今年の VMworldで、Red Hat は1200人以上の参加者にクラウド計画について 調査 を行った。質問の1つが「あなたがクラウドで、どの開発フレームワークを主に使う計画ですか?」 その結果が以下である。

  • Java EE 32%
  • .NET 29%
  • PHP 14%
  • Perl 8%
  • Python 6%
  • Spring 6%
  • Ruby/Rails 5%

この調査では、回答者には「Spring以外のフレームワークでのJava」と「Java EE」とを区別できないし、よってその結果には、幾分疑いを持つべきであるが、他の調査と一致している。多くの企業がJavaにかなりの投資を行ってきた。最近の Forrester survey では、ビジネスの約64%がプラットフォームを使っている。Java EE PaaSは、これらの企業に対して既存の Java EEアプリケーションをクラウドへ移行するための容易な方法を提供するだろう。

しかしJava EE準拠のPaaS製品は、非常に少ない。2010年11月のRed Hatによる Makaraの買収で生まれたRed Hatの OpenShift は、最初の製品の1つである。この製品は現在、無料の開発者プレビュー版で、 Amazonの EC2上で走る。2つのバージョンがあり、 Express と Flexである。 Express版は、Java EE 6 Web Profileをサポートする無料のマルチテナント製品である。Flexプラットフォームは、専用アプリケーションサーバー(JBoss, Tomcat)のシェルアクセスと専用のホスティングを提供する。 JBoss AS 7は Java EE 6で保証されていないので、この製品は完全な Java EE 6標準をサポートしていないが、 JBoss AS 7.1がリリースされる時には、完全サポートとなる。

Java EE PaaSの提供を望むベンダーにとって、問題の1つはプラットフォームが著しくメモリーを必要とすることであり、 Oracleが Jigsawモジュール化ソリューションによって解決しようとしている問題であり、他の変更と合わせて Java EE 7 と SE 8に盛り込む計画である。しかし、多くの Java EEベンダーは、アプリケーションサーバーにOSGiをベースにしたモジュール化を導入しており、この問題をある程度避けることができている。以前Makara にいて、現在 Red HatのPaaS Masterである Issac Roth氏はInfoQに以下のように語った。

問題はJVMが実際マルチテナントを走らせるように設定されないことで、それができるようにするには、JVMにとても手の込んだ実装が必要です。あるいは、理想的には言語仕様にある程度の調整が必要です。我々は実際マルチテナント環境でJava EEを走らせていますが、JEEによる負荷は、非常に大変なものです。これを行うのに最も無駄のないJavaコンテナを作りました。JBoss AS 7 がそれで、Red Hat Enterprise LinuxでOSレベルの仮想化を使っています。

表示データ »
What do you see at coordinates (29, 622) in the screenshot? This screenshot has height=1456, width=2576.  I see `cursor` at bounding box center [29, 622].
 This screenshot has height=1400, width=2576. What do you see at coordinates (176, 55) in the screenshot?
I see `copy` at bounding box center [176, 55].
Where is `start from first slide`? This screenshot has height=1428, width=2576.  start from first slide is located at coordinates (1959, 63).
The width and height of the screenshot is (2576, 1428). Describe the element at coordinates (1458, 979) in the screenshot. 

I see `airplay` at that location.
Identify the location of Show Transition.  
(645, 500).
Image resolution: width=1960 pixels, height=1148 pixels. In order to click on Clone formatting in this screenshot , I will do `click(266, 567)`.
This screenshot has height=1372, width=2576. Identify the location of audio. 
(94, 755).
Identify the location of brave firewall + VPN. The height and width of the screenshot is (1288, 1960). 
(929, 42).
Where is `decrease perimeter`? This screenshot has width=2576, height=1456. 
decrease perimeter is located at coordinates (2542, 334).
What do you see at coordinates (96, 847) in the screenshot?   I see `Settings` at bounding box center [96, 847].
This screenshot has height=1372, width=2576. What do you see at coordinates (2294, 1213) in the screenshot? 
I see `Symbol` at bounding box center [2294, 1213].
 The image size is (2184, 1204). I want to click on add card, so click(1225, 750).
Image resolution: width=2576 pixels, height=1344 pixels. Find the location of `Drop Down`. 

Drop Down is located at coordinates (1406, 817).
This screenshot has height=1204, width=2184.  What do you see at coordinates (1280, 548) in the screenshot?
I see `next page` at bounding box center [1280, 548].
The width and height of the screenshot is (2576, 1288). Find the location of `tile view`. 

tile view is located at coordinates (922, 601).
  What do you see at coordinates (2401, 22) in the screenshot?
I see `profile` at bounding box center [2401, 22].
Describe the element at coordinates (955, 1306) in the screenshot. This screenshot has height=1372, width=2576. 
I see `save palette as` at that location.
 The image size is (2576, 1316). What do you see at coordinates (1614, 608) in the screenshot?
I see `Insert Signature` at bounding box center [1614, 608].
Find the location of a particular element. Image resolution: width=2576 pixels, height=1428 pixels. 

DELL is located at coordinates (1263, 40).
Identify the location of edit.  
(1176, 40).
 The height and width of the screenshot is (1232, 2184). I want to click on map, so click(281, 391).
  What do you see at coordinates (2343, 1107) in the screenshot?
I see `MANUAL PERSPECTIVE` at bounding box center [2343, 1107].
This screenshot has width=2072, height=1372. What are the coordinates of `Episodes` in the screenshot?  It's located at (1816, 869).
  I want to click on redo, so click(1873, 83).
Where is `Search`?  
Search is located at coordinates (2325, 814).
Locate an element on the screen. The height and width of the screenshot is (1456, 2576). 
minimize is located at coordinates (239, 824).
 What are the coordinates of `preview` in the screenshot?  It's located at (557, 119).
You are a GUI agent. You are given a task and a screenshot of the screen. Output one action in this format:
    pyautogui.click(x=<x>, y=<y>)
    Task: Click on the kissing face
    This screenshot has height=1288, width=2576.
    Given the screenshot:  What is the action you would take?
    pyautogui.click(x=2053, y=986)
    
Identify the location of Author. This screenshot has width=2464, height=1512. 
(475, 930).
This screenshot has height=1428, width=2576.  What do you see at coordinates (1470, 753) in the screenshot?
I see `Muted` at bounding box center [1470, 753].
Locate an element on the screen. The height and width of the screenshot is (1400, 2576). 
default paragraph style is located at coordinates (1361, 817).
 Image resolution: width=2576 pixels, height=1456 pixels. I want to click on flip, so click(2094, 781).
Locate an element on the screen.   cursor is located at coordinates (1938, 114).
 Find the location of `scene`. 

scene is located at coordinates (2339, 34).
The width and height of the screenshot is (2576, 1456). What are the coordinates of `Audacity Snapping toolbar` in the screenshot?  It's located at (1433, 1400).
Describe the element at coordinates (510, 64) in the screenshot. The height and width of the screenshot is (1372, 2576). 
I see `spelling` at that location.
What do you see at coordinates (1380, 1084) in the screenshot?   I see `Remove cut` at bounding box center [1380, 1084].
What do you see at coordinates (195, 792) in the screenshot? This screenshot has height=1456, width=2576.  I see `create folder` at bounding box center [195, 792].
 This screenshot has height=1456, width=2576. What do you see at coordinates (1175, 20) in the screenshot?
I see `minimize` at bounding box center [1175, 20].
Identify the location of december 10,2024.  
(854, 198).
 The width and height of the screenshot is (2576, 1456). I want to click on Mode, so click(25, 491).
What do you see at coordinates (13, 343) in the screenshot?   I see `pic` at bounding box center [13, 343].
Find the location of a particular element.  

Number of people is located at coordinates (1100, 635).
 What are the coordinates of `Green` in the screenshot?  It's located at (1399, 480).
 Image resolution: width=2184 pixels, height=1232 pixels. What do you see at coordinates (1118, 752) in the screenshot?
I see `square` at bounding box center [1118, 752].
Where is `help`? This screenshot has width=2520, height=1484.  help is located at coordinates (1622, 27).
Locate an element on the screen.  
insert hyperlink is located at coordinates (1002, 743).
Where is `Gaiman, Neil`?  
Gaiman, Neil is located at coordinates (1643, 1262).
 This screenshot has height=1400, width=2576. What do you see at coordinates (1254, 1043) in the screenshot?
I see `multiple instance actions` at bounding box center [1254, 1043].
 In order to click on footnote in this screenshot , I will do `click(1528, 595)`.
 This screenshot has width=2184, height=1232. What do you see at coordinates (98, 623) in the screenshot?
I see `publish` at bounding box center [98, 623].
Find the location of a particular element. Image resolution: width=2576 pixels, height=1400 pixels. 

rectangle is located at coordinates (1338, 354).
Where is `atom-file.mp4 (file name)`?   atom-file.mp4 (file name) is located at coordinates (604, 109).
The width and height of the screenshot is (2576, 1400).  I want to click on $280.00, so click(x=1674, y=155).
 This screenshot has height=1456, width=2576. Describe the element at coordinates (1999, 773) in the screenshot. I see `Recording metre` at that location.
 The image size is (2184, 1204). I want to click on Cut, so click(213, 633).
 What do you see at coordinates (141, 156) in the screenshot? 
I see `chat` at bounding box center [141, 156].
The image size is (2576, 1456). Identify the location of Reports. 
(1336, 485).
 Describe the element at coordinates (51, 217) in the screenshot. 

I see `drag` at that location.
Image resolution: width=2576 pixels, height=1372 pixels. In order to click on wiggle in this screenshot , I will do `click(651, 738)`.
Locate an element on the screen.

課題の指示 »
文書の抜粋に基づいて、次の問いに答えてください。
(a) VMworldでのRed Hatの調査で、.NETを主に使う計画と答えた割合は何%ですか。
(b) Red HatがMakaraを買収したのはいつですか。
(c) Issac Roth氏の現在のRed Hatでの肩書は何ですか。

解答 »
(a) 29%です。
(b) 2010年11月です。
(c) PaaS Masterです。